Während sich gefühlt die ganze Literaturwelt Deutschlands mit dem neuen Roman von Benjamin von Stuckrad-Barre beschäftigt, schwimme ich gegen den Trend. Ich kann mich auch gleich mal outen, denn ich habe noch nie ein Buch vom ihm gelesen. Ich glaube das ist aber auch eher nebensächlich an dieser Stelle. Viel lieber möchte ich euch drei Romane vorstellen, die meines Erachtens viel zu wenig Aufmerksamkeit bekommen haben und dringend aus dem Schattendasein geholt werden müssen. Nicht nur, dass diese Romane mich tief bewegt haben und hochaktuell sind, alle Protagonistinnen haben es nicht leicht im Leben und schafften es doch mich mit ihren Geschichten zu empowern.
Ist die Erde hart von Malla Nunn
Adele Joubert beginnt im Januar 1956 ein weiteres Schuljahr in einem Internat in Swasiland (Anmerkung: Seit 2018 eSwatini). Die Keziah Christian Academy ist ausschließlich für sogenannte „Mischlingskinder“ und das Leben dort nicht immer einfach. Eigentlich ist Adele gut darin, nicht anzuecken, allerdings läuft in diesem Jahr alles anders. Sie muss mit der unbeliebten und etwas eigenartigen Lottie in die Kammer der toten Lorraine ziehen. Dort soll es angeblich spucken, jedoch stellt sich bald die bittere Realität als der viel größere Albtraum heraus.
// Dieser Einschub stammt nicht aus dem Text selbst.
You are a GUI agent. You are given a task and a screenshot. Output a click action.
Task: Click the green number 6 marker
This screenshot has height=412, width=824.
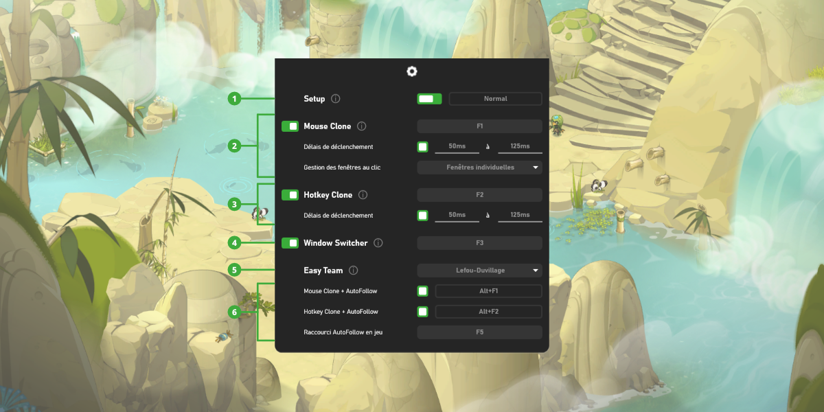point(234,312)
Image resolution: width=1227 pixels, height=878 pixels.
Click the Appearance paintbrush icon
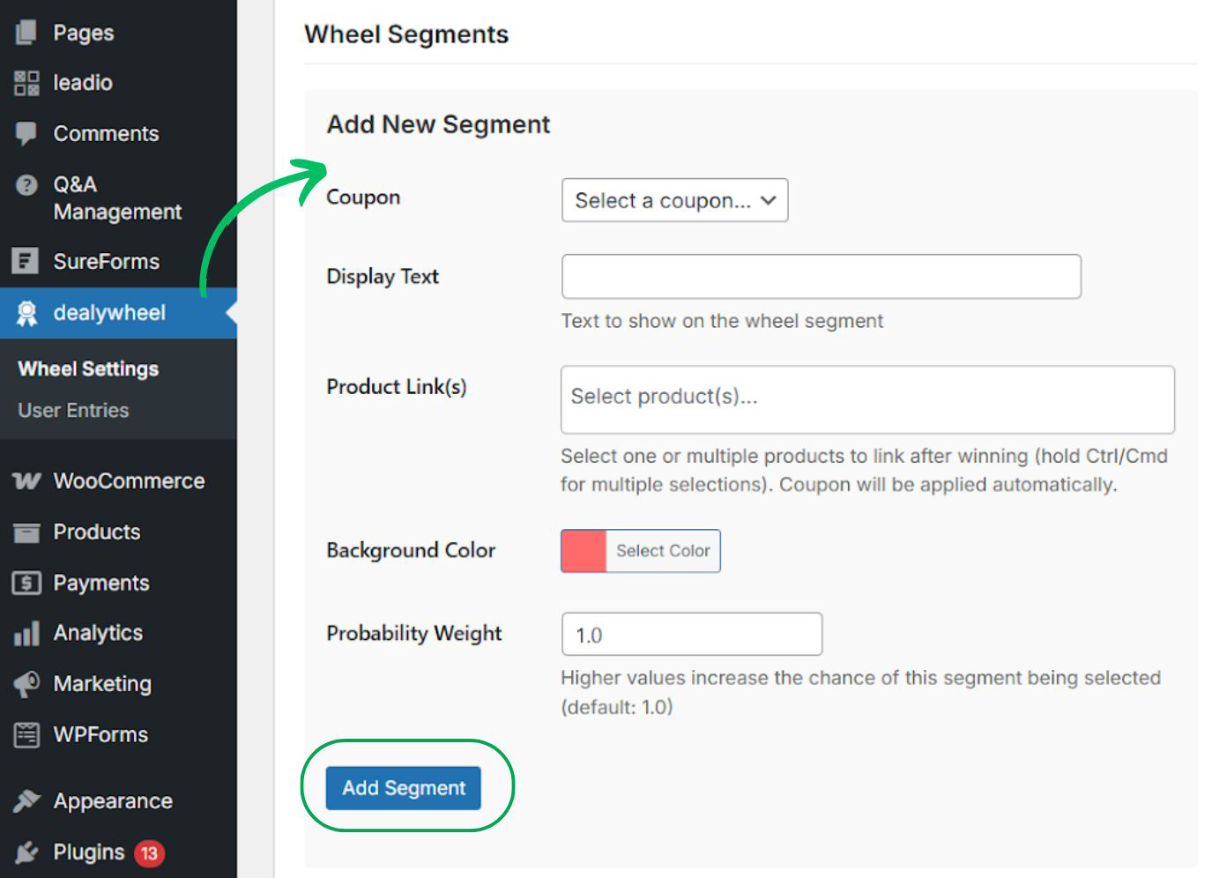click(26, 801)
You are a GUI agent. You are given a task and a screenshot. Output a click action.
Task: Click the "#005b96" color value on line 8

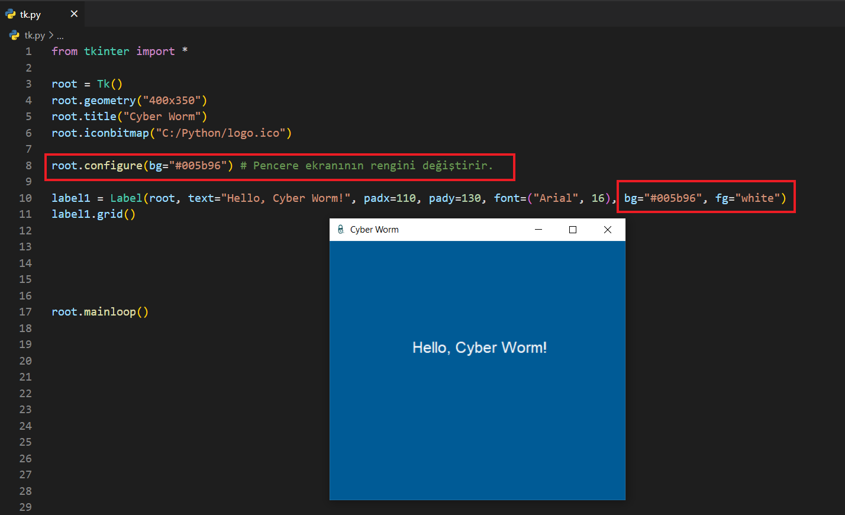point(198,166)
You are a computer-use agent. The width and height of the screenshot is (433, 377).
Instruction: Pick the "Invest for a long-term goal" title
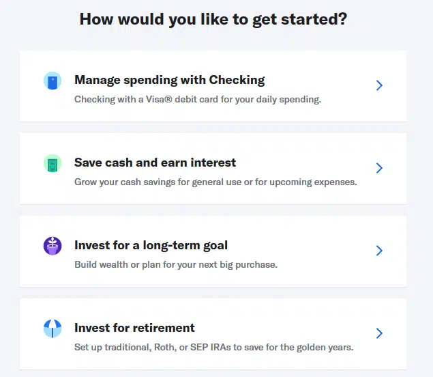click(x=151, y=245)
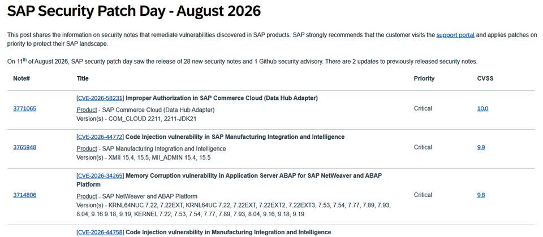The image size is (543, 237).
Task: Click Product label for NetWeaver and ABAP Platform
Action: [x=87, y=196]
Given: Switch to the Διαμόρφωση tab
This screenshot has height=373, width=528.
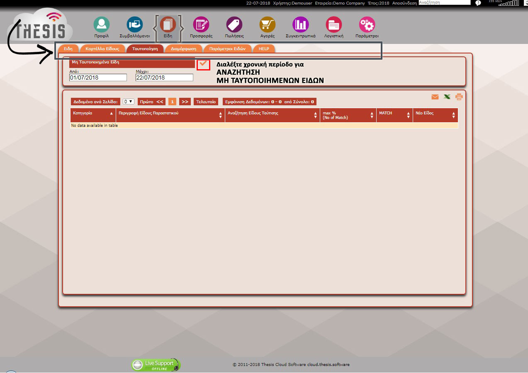Looking at the screenshot, I should click(x=183, y=49).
Dieses Buch hat mich nicht nur einmal zu Tränen gerührt und obwohl ich „Ist die Erde hart“ im Oktober 2022 gelesen habe, muss ich noch heute oft dran denken und bekomme Gänsehaut.
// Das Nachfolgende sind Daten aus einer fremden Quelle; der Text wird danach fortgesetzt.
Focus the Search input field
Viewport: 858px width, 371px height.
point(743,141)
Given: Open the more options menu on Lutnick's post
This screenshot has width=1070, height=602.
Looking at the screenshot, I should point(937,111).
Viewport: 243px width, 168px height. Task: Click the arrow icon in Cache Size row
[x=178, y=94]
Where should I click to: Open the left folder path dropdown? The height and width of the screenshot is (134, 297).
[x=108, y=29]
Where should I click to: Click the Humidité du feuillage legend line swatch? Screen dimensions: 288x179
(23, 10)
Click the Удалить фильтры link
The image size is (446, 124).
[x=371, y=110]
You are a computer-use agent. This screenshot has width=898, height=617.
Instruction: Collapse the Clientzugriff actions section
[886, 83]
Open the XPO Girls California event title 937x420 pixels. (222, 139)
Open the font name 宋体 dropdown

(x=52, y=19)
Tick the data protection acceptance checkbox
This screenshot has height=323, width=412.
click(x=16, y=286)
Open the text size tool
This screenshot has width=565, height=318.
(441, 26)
Der Roman zieht einen förmlich ein in das Leben am Internat und gibt den LeserInnen eine wichtige Lektion in Sachen Freundschaft, Armut und Hinterfragen von vermeintlichen Gegebenheiten. Einfach nur stark, was Autorin Malla Nunn mit dem Roman geschaffen hat, und zum Glück versteckt sich zwischen all der Dramatik auch eine Prise Humor. Das Buch ist keinesfalls ein Jugendroman und doch erlebt man durch den Blick einer jungen Heranwachsenden, welch perfides System der Apartheidsstaat damals etablierte.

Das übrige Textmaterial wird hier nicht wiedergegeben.